Diversity is certainly an important aspect in our industry. But I would say for those who’ve stuck with this industry, it truly boils down to one reason—an unwavering and unexplainable love for this business. Like a rollercoaster ride, this business is filled with highs and lows and you can go through all sorts of emotions, up and down in a single day. But this is what makes our business almost … addictive. A “let’s shoot shit against the wall and see what sticks” kind of conversation can often turn into a brainstorming session for award-winning ideas, or an awesome client presentation leaving everyone in the room feel like they’ve travelled and landed on the moon. While I don’t suppose we’re all workaholics, but we do take pride in what we do, and pride is addictive and also what lures us to stay so relentlessly committed to our work and chained to our desks even beyond the midnight hours.
It wasn’t my company, my colleagues or my clients who were being difficult with me and my pregnancy—quite the contrary. It was my mind, my guilt and my pride that got the better of me and my body. The ironic part is being adaptive to our environment is key to succeeding in advertising, as this industry constantly evolves so you have to juggle between many different priorities at any single moment. But I failed completely to be adaptive to the “new” me, the pregnant version.
I’m in no position to tell anyone what to do, there’s so much I still need to learn in this industry and even more so in becoming a new mom.
But I do have some tips based on the experience I went through. Make sure you tell your company about your pregnancy. I’m not asking anyone to announce their pregnancy in an all-staff memo, but don’t be hesitant to have the conversation. My company was extremely supportive of my pregnancy and we discussed the additional support and flexible working hours I would need. More importantly, pace yourself, take it easy and walk slowly. Deadlines are deadlines and will always be there, but there will always be a way. And lastly and most importantly, listen to your body.
I ended up being prescribed bed rest after my doctor observed abnormalities in an ultrasound nine weeks into my pregnancy. Happily everything is fine now. I'm back to work and in my second trimester.

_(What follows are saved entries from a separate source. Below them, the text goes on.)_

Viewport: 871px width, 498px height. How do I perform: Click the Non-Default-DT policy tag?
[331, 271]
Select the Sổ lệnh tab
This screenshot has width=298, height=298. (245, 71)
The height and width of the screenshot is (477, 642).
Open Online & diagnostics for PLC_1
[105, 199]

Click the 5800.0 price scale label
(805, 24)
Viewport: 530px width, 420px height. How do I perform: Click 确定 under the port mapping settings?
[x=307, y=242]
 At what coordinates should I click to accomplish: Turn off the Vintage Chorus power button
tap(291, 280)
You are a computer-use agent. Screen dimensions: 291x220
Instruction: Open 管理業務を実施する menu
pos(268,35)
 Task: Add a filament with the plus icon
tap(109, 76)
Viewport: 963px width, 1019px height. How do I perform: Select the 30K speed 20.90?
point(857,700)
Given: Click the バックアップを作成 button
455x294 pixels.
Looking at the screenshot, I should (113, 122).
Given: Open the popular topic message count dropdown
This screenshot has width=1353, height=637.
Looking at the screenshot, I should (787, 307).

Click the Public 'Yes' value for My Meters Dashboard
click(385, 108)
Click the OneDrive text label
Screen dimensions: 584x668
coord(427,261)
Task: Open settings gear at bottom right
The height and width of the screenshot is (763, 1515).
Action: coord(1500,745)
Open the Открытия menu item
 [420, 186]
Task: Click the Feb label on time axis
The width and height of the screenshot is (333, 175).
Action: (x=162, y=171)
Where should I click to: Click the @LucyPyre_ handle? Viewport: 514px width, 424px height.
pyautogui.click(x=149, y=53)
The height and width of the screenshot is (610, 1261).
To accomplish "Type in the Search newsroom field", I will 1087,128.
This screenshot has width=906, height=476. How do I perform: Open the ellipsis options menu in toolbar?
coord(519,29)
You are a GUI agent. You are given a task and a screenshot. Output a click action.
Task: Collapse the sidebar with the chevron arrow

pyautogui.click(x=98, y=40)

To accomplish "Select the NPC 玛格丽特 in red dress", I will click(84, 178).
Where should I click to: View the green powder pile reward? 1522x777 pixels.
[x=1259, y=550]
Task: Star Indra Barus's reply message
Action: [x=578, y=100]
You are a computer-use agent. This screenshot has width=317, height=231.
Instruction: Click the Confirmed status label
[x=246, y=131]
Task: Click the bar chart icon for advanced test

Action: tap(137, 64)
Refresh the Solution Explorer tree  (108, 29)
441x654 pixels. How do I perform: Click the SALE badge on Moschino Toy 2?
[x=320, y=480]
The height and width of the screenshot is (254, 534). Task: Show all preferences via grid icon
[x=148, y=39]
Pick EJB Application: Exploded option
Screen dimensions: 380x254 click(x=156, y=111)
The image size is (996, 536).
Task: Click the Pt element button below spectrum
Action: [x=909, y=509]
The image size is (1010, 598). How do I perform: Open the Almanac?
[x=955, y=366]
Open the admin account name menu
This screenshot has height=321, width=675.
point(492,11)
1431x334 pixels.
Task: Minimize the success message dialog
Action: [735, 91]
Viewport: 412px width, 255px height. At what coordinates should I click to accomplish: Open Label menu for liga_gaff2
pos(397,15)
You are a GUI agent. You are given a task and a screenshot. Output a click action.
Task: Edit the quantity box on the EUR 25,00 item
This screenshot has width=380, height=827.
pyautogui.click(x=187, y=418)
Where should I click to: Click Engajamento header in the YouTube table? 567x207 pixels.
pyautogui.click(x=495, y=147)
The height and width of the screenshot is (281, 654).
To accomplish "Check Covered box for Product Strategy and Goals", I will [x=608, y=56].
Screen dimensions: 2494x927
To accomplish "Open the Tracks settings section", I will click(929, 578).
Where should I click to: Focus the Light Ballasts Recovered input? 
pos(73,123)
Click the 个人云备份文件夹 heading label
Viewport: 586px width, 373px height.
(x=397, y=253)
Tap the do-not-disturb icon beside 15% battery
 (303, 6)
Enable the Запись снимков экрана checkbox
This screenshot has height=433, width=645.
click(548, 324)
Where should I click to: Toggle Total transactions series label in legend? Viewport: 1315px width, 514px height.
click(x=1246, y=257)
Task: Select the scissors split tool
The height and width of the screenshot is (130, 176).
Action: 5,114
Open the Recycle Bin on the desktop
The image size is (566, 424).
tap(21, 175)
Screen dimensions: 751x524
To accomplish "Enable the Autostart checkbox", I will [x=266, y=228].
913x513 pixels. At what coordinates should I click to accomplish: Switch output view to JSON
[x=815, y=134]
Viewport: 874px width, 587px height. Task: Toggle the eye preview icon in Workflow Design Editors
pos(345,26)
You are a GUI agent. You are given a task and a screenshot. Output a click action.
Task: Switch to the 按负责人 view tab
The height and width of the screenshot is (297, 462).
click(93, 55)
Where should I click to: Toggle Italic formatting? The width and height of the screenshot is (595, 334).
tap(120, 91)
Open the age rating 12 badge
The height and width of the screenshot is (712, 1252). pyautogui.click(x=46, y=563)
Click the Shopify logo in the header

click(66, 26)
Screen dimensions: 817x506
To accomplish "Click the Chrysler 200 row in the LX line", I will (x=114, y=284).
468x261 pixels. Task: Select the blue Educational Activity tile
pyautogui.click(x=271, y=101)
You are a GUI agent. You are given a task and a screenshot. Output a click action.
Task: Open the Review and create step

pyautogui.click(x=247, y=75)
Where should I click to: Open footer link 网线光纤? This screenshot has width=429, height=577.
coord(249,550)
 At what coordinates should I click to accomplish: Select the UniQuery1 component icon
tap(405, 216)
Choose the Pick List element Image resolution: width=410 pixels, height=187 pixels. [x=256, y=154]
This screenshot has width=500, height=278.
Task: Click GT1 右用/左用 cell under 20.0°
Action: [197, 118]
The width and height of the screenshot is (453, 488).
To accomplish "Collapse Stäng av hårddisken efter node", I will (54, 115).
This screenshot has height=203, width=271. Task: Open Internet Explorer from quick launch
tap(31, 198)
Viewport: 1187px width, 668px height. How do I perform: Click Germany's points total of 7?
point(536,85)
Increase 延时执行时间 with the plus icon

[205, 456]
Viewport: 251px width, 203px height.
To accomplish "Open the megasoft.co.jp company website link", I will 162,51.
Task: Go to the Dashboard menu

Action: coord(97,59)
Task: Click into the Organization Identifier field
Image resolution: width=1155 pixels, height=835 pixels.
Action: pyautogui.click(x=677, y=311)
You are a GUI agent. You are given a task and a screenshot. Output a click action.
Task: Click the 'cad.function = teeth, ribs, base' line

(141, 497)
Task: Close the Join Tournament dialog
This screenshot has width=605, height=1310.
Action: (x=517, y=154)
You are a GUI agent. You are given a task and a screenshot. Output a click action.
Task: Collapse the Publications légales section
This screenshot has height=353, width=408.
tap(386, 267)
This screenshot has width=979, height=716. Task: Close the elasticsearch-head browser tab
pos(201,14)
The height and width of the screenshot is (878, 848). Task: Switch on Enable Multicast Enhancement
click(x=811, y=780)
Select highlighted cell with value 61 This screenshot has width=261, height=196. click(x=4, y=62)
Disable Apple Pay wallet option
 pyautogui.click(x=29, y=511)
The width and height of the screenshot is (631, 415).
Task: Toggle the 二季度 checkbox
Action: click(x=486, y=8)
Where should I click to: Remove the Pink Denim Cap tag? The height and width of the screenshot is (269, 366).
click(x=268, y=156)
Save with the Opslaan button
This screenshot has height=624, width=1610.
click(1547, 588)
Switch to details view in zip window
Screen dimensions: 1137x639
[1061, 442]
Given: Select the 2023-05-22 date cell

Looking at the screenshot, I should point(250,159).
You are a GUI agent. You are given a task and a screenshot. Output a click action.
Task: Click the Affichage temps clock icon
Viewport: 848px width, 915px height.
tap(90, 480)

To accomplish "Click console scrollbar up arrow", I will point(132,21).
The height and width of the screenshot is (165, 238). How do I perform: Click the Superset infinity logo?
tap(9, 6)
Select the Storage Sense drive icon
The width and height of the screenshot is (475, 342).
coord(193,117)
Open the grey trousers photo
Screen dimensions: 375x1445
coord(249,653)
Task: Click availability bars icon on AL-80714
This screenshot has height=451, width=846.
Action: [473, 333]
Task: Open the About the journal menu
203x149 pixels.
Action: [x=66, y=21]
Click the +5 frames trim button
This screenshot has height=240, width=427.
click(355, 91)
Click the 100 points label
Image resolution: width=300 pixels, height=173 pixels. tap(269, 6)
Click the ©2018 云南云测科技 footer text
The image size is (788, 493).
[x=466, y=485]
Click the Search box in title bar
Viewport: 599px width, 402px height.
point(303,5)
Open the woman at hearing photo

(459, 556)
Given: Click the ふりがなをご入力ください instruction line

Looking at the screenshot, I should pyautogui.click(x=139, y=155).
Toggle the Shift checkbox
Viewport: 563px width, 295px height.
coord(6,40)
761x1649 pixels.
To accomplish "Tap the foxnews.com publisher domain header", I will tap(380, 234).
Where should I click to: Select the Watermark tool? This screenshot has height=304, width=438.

But the statistics are scary: 25 percent of all pregnancies end in miscarriage in the first trimester, and this percentage is even higher for women my age. But as I’ve learned, there are things that we can be more conscious and cautious of when it comes to our work and career. After all, my baby is undoubtedly and absolutely the most important project that I’ll ever take on, and I’m the only one who can see it through.
Jacqueline Lam is client services director at Publicis Hong Kong.